Health and/or behavioural problems in pigs may be a consequence of maladaptive responses by the animals to their environment. Those responses may include tail biting and other manipulative behaviour or poor growth. The occurrence of such maladaptive responses is influenced not only by housing environments in which the pigs have 'too little to do'; the biological susceptibility of the pig is also an important factor. The objective of this project is the identification of biological characteristics that could predict maladaptive responses in pigs.

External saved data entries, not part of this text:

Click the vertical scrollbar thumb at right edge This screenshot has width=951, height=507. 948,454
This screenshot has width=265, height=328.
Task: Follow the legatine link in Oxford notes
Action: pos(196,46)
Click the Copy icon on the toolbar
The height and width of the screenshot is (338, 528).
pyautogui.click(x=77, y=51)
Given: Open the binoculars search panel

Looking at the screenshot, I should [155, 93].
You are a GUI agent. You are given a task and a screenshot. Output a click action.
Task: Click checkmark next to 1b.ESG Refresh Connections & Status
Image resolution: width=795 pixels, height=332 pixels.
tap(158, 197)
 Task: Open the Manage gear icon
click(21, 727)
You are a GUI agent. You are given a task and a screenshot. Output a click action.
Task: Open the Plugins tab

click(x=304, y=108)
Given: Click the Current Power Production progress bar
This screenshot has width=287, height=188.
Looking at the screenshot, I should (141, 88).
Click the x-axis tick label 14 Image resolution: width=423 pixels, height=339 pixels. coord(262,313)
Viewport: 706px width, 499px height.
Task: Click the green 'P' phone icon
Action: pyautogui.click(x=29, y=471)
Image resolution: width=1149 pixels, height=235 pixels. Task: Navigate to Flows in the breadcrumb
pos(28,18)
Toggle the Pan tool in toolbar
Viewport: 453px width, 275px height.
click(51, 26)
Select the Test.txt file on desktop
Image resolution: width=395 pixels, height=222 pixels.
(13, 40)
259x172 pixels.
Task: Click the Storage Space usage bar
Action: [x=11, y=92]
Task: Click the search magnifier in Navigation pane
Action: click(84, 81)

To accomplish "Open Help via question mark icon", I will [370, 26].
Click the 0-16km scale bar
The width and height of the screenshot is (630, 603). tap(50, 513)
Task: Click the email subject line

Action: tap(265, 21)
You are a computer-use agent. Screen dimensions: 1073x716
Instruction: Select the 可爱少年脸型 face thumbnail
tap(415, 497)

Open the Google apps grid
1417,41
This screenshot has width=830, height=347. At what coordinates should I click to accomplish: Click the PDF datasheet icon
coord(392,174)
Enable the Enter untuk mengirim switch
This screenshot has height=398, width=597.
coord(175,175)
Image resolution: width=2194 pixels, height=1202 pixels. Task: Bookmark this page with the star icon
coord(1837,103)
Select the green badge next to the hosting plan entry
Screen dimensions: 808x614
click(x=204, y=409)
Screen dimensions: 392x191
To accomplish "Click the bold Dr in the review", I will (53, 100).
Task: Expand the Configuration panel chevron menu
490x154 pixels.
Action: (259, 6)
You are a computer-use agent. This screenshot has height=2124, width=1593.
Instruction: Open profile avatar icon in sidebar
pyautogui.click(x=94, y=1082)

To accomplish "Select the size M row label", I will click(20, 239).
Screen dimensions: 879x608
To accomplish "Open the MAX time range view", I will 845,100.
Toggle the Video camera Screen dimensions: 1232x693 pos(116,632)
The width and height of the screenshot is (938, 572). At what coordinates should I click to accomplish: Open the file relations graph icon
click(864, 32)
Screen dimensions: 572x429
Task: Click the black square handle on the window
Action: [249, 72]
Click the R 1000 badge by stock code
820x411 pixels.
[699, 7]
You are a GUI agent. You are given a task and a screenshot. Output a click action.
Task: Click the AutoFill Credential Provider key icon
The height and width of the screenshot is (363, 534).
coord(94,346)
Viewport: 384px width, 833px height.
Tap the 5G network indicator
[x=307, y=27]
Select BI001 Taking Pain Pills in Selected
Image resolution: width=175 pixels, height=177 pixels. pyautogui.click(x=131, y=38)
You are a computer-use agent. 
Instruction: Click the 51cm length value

Three steps were followed in the project:
  1. The measurement of behavioural, immunological and endocrine/neuroendocrine responses of pigs in a diverse range of experimental tests. It will be tested if these measurements are related to maladaptive responses of the pigs throughout life. The behaviour in the home pens was also observed.
  2. Testing whether these measurements of the pig are interrelated in multivariate clusters such as coping strategies or fearfulness.
  3. Testing simple measurements in practice that could predict the susceptibility of a pig or group of pigs to developing maladaptive responses such as tail biting.

A total of four experiments were carried out:

  1. A trial involving 32 pigs, examining the relationship between the neurotransmitter serotonin in the brain and in the blood, and the behaviour during a test.
  2. 480 pigs were monitored, from piglet (starting with 1000 piglets) to slaughter. These pigs underwent a variety of behavioural tests, and were categorised in terms of various neuroendocrine and immunological characteristics. Relationships between behaviour, physiology and maladaptation can be defined, and tail biting throughout life can be described.
  3. In a commercial setting, various measurements were performed on 440 pigs in order to investigate whether there are any predictors of maladaptation that could be used in practice. Here too, the occurence of tail biting and other manipulative behaviour was monitored over time.
  4. At another commercial farm we, again, examined possible predictors of maladaptation in practice (in 480 piglets), and the development and expression of manipulative behaviour was monitored over time. In addition, half of the pigs kept at this farm were given stall enrichment to test its effect on manipulative behaviour later in life.